[Eeglablist] ICA and Connectivity On Combined Data From Multiple Subjects

Makoto Miyakoshi mmiyakoshi at ucsd.edu
Mon Apr 1 17:58:23 PDT 2019

Dear Nathan,

Good question!
First of all, it is NOT wrong to concatenate all subject's data first then
run a single ICA: this approach is called group ICA. The assumption is that
ICA gives you a group's grand-mean spatial filter. Meanwhile, SCCN's
approach is to run ICA for each individual: The assumption is that the
resultant ICA weight matrix represents individual subject's spatial filter
i.e., functionally independent stationary cortical region to scalp sensors.
In a sense, SCCN's approach allows individual differences to be maximally
manifested. For comparison, consider Fz, Cz, and Pz monitoring some brain
electric activity. A spatial relation between an active brain region and a
scalp electrode varies from subject to subject, because of anatomical
variance across population. But ICA can scoop the brain region that emits a
unique signal than others. This is as if ICA would provide a tailor-made
stethoscope for each individual to monitor the active cortical region.

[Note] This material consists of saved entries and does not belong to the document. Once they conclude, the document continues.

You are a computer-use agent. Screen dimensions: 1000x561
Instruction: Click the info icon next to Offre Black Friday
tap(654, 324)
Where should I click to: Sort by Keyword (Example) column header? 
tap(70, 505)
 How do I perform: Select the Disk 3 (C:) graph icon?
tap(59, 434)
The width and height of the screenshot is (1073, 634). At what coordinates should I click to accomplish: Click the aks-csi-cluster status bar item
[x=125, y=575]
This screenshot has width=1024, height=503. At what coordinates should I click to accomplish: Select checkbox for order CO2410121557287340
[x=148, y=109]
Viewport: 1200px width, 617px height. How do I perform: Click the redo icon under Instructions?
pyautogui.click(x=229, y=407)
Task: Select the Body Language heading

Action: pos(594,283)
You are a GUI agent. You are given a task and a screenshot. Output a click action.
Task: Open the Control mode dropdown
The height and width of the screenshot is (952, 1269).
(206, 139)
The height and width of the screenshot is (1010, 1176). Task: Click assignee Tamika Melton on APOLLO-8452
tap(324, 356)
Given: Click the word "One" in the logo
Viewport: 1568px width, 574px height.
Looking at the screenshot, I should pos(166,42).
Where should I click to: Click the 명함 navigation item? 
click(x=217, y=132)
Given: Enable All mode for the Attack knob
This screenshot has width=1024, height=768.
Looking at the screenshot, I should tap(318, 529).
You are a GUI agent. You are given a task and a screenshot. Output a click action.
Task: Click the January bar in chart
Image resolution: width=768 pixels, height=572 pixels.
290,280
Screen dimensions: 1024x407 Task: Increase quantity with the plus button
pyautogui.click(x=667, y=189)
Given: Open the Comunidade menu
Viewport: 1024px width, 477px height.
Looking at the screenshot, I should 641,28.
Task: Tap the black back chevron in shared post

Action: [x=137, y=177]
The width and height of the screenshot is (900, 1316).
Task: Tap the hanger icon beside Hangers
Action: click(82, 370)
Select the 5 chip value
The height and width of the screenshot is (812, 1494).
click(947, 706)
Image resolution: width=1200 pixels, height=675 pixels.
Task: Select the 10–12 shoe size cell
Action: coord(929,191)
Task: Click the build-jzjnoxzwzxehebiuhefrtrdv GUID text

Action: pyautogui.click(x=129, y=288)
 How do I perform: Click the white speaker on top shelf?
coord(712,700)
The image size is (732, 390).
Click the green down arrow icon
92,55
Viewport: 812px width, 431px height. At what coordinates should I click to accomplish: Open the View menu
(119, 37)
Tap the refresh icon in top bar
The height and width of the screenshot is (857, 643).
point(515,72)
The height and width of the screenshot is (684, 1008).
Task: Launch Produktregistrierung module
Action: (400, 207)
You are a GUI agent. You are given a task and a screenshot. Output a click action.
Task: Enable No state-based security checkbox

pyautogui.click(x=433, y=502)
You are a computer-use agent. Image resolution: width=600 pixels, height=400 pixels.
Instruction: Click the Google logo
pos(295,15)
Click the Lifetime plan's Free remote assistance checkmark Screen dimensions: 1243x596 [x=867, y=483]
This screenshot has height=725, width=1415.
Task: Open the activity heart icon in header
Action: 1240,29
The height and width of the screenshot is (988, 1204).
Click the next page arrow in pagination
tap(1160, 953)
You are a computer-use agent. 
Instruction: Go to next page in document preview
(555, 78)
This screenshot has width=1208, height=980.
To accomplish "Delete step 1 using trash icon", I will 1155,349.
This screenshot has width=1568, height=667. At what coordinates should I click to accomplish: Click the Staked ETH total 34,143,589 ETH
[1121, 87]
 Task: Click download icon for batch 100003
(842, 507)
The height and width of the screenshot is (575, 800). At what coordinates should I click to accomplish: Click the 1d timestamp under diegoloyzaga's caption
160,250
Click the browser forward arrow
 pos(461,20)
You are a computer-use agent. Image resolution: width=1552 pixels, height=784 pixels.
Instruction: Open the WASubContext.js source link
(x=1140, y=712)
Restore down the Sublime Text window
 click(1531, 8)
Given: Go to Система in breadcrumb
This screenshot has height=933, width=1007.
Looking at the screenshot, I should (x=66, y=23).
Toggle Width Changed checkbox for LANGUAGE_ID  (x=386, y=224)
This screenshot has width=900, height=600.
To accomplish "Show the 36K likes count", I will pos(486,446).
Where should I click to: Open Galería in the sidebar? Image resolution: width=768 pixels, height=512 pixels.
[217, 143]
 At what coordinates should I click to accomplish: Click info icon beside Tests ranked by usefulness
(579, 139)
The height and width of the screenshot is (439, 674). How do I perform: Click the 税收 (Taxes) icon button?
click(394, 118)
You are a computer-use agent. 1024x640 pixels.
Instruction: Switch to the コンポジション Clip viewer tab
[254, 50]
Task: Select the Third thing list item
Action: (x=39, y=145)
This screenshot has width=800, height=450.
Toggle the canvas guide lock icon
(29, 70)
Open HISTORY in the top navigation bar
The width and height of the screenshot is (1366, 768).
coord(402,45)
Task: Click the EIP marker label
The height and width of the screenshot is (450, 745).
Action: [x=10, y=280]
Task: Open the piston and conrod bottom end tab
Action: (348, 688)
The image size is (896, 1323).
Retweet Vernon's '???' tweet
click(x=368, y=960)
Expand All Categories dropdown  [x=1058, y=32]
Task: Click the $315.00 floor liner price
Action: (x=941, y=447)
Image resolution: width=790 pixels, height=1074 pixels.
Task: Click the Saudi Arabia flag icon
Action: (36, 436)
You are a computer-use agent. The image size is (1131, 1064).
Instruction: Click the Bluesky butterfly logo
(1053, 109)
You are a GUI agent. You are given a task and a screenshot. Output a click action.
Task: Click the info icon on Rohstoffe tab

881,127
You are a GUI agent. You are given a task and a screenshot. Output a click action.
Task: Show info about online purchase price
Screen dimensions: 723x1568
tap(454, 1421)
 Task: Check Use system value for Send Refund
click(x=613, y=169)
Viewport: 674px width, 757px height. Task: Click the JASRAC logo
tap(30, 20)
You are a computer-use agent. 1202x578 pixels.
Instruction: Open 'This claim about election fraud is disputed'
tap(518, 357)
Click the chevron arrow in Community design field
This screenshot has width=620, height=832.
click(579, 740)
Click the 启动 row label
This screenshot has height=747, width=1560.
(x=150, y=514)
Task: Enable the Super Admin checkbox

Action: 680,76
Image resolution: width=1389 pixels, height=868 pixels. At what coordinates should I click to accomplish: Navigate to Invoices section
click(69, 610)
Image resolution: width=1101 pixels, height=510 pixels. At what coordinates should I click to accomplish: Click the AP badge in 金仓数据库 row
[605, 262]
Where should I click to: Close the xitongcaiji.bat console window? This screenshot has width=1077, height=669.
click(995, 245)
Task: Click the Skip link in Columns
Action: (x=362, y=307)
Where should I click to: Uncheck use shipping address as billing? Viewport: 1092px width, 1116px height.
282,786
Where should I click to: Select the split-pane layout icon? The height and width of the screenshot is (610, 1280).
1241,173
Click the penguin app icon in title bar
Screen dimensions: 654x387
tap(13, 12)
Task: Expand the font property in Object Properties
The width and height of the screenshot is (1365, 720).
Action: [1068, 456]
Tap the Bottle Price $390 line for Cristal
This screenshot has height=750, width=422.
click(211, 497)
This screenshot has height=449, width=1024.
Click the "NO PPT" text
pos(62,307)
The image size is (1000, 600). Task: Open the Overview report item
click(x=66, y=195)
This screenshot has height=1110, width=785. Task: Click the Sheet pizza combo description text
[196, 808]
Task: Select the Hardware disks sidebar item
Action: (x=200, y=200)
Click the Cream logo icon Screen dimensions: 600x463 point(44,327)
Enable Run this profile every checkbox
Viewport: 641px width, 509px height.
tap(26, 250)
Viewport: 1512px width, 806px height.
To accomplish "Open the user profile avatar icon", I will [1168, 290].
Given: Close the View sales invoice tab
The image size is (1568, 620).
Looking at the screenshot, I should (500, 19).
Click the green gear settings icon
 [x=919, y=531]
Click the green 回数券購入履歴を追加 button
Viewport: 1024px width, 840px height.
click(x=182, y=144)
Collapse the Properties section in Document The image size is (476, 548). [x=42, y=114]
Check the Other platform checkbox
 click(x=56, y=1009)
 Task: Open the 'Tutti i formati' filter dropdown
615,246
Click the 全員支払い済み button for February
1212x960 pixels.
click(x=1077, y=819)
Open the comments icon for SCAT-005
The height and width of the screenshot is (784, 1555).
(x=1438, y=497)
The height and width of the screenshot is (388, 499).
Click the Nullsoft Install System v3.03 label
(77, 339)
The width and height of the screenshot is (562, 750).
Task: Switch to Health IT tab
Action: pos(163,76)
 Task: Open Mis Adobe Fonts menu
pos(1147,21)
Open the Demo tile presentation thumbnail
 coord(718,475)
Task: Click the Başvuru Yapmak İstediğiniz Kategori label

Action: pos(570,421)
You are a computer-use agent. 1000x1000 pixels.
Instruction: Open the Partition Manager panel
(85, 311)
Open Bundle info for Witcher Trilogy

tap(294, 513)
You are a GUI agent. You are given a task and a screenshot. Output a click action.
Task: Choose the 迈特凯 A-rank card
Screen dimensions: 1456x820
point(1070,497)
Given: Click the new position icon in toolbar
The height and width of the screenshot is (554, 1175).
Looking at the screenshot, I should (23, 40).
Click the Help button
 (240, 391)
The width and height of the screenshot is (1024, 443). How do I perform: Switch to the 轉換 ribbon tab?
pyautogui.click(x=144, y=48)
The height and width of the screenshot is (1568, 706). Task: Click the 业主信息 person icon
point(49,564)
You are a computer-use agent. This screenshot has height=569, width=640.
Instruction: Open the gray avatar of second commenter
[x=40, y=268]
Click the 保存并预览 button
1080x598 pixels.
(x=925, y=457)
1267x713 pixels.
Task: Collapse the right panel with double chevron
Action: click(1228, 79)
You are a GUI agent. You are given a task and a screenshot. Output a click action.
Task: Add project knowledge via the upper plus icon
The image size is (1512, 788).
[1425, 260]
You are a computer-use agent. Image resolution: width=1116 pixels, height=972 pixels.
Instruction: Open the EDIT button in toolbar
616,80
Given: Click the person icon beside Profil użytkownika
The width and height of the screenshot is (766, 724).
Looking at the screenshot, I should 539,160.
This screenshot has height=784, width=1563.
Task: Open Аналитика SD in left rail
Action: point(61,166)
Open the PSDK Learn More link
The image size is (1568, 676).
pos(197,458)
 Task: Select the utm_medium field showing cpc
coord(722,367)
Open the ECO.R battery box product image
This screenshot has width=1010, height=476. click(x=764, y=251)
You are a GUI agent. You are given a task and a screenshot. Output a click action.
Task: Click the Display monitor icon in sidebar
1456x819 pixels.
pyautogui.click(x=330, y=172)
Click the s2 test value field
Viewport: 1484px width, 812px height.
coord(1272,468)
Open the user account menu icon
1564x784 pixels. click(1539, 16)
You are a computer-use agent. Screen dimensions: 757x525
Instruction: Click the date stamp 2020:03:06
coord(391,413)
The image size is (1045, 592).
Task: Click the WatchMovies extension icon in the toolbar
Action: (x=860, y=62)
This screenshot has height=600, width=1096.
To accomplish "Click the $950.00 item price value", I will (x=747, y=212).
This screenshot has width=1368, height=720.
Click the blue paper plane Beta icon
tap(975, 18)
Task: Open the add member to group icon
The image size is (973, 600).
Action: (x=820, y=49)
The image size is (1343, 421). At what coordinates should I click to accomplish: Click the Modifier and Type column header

However, even if you use an ICA for individual subjects, in the end you'll
need to summarize all the individual data into much lower dimensional data
that represents the group's representative values (typically average). This
dimension reduction is the whole purpose of the group level analysis.
SCCN's approach keeps individual differences all the way down to the final
clustering stage. Other approaches, like group ICA, collapse individual
differences in earlier stages. Again, these approaches are equally valid,
and not that one is good and the other is bad/wrong.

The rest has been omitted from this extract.